At the same time as Iman al-Obeidi finds herself charged for being raped, this peculiarly Islamic phenomenon is not limited solely to Libya.
This horrifying piece at CNN examines the case of 14 year-old Hena Akhter, who was lashed to death in Bangladesh on charges of adultery. In reality, she was raped. The article provides these details:
Hena was walking from her room to an outdoor toilet when Mahbub Khan gagged her with cloth, forced her behind nearby shrubbery and beat and raped her.
Hena struggled to escape, Alya told CNN. Mahbub Khan's wife heard Hena's muffled screams and when she found Hena with her husband, she dragged the teenage girl back to her hut, beat her and trampled her on the floor.
The next day, the village elders met to discuss the case at Mahbub Khan's house, Alya said. The imam pronounced his fatwa. Khan and Hena were found guilty of an illicit relationship. Her punishment under sharia or Islamic law was 101 lashes; his 201.
Mahbub Khan managed to escape after the first few lashes.

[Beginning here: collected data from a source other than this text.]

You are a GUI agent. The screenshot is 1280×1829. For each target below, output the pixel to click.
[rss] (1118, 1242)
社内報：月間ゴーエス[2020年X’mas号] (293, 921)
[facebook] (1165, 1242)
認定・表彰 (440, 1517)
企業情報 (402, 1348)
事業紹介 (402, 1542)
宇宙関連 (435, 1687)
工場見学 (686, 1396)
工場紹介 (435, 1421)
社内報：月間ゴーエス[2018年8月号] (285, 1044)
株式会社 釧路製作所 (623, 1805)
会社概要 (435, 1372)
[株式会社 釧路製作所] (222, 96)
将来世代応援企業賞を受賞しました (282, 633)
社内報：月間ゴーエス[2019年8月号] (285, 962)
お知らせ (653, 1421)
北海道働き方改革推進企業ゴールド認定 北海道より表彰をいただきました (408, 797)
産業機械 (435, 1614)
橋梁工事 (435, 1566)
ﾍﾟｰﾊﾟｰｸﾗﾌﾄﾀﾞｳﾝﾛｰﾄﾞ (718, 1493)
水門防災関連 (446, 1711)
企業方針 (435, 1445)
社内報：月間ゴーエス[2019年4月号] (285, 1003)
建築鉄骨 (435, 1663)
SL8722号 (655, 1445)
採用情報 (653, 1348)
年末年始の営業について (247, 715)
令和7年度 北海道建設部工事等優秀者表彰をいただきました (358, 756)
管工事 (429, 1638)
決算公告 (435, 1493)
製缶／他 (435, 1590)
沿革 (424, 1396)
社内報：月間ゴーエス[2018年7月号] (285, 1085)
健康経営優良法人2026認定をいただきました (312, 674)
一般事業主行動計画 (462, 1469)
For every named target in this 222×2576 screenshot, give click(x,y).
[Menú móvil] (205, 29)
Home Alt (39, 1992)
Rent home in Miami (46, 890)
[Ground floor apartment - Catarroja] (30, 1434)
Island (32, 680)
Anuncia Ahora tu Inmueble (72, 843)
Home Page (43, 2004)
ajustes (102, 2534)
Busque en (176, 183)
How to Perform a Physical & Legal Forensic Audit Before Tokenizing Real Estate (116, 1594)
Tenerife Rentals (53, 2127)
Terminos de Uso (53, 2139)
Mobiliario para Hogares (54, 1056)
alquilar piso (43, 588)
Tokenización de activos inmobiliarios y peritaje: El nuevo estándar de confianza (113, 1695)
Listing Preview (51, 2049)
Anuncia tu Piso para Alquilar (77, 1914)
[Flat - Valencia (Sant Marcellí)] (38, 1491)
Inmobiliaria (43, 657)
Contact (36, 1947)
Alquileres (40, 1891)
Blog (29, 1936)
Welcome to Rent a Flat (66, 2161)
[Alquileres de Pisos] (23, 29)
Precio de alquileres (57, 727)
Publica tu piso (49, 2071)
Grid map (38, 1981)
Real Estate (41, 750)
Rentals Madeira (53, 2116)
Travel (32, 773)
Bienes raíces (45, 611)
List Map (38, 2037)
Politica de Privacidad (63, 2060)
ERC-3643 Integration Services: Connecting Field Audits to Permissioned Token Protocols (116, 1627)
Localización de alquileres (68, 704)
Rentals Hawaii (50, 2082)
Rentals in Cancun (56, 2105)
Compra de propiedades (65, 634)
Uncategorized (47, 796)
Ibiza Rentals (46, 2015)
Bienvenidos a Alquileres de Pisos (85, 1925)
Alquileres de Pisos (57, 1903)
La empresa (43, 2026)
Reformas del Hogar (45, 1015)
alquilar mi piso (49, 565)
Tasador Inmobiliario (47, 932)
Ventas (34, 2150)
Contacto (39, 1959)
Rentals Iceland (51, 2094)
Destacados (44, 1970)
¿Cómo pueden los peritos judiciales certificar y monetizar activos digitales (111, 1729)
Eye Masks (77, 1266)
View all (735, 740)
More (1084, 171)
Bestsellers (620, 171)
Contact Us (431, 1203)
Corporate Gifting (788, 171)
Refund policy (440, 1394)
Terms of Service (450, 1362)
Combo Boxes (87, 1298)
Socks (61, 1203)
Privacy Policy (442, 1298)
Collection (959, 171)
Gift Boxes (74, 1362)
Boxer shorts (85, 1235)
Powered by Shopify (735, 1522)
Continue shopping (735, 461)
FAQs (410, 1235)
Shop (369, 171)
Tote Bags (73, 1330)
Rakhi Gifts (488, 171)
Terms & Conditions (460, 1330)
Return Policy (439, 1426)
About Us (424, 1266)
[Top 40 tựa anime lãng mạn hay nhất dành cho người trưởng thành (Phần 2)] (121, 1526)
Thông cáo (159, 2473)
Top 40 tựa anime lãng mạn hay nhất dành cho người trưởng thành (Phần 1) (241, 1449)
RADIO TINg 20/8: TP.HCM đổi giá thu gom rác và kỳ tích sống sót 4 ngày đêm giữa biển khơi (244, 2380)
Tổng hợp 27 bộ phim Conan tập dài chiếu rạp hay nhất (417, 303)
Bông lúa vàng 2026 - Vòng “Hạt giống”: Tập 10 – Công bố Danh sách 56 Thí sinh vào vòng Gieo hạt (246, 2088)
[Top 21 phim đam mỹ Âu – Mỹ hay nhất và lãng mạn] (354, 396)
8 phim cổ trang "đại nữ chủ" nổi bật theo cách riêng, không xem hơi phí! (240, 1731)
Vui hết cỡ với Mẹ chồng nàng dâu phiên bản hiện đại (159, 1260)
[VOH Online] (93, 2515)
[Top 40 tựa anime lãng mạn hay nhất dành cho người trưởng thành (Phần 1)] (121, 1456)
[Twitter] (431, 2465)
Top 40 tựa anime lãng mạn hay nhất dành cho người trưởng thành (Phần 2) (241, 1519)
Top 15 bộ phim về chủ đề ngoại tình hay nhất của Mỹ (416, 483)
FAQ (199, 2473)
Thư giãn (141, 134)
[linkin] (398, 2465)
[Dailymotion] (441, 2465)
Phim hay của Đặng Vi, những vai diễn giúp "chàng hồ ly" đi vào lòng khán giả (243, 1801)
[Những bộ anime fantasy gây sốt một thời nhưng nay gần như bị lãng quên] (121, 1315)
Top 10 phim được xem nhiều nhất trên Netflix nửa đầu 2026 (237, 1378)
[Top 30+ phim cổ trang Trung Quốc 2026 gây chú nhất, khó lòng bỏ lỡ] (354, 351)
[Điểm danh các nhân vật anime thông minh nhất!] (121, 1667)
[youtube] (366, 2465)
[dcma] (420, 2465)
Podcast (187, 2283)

That the rapist/"co-adulterer" was also charged and punished does not diminish the inherent misogyny of this sentence, since such an unjust ruling could only occur as the result of a legal process that deems a woman's testimony to be worthless before a court. The Qur'an says: "And call to witness, from among your men, two witnesses. And if two men be not (at hand) then a man and two women, of such as ye approve as witnesses, so that if the one erreth (through forgetfulness) the other will remember.” (2:282)
When Muhammad was asked why a woman's testimony was worth half that of a man, he explained: “This is because of the deficiency of a woman's mind.” (Bukhari v.3, b.48, no.826)
Then, of course there is also the fact that, as I explained in another recent post, Islamic law requires four male witnesses to establish a charge of sexual misconduct - a virtually impossible standard to fulfil.
Further on, the CNN article notes:
Bangladesh is considered a democratic and moderate Muslim country, and national law forbids the practice of sharia. But activist and journalist Shoaib Choudhury, who documents such cases, said sharia is still very much in use in villages and towns aided by the lack of education and strong judicial systems.
The Supreme Court also outlawed fatwas a decade ago, but human rights monitors have documented more than 500 cases of women in those 10 years who were punished through a religious ruling. And few who have issued such rulings have been charged.
And finally:
The United Nations estimates that almost half of Bangladeshi women suffer from domestic violence and many also commonly endure rape, beatings, acid attacks and even death because of the country's entrenched patriarchal system.
This is another one of those facts that utterly invalidates the claims of Islamic apologists that Islam "empowers" women. Not only do the above statistics reinforce the obvious fact that wherever Islam predominates, women suffer; they also shed light on the futility of invoking "happy" Muslim women in the Islamic world as proof that Islam cherishes women's rights. In a society where the consequence of speaking out against abuse is more abuse, praise for the oppressive force is obviously illegitimate.
Unfortunately, it appears that it will take many, many more cases like that of Hena Ahkter before the Western Left - and even, increasingly, the Right - starts to get the picture.